I also think it's worth pointing out that the villains of the film have already done this, on a much larger scale, to much more detrimental effect - the oligarchs and military officials have bought their dinosaurs, which they will put to use in inhumane and unethical ways, to result in much, much, much more death than Maisie's actions, which will "open source" what's currently being strangleholded (sic) by them.
I like the symbolic reading that you apply to the film--reading the rib and fall from grace. And perhaps there's some level of collateral to be paid for Owen and Claire's messing around, especially since Blue already functions to some extent in this light. (And it would be subversive if the film was critical of this neoliberal indictment that Owen and Claire have to own this same indictment that the oligarchs and Toby Jones suffer.)

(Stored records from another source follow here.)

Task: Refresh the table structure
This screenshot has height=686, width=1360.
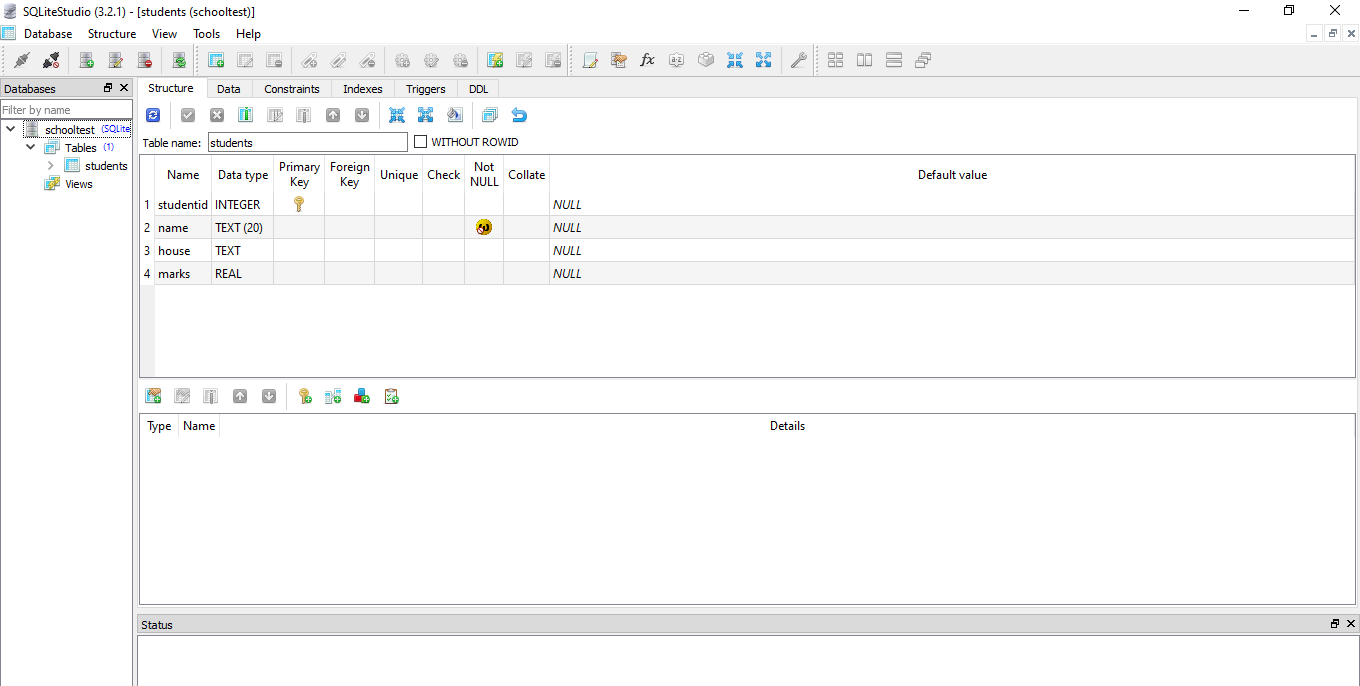Action: 152,114
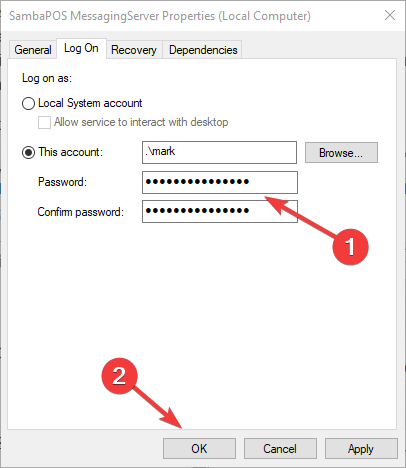Close the SambaPOS MessagingServer Properties dialog
The image size is (406, 468).
[x=390, y=15]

Unfortunately, I don't find the film to be cognizant of these repercussions on any narrative level. That said, I think I checked out when Owen escapes the creeping lava with limbs flailing. I don't know--maybe Goldblum and Neill and Dern were equally ambivalent, but my memory makes me think that the original situated moral complexities in ways that this film never really achieves. Or perhaps not so much complex but logically clean. This film, though, remains scattershot so that individual scenes flourish but the arc itself is both too mechanical and lacking in cohesion.
It can work as a Yeats's parable for "Slouching Toward Bethlehem" but the characters are non-entities to me.
The Boat People - 9
The Power of the Dog - 7.5
The King of Pigs - 7
This is interesting; that moment is when I really started enjoying the movie, because I started to cue into its more aburd/cartoonish elements. (I think that's right before the Baryonyx shakes off magma falling onto its body, too, which was another sort of "This is the movie this is, you can stay on or you can get off.")Quoting dreamdead (view post)
Holy sweet Jesus this movie is stupid.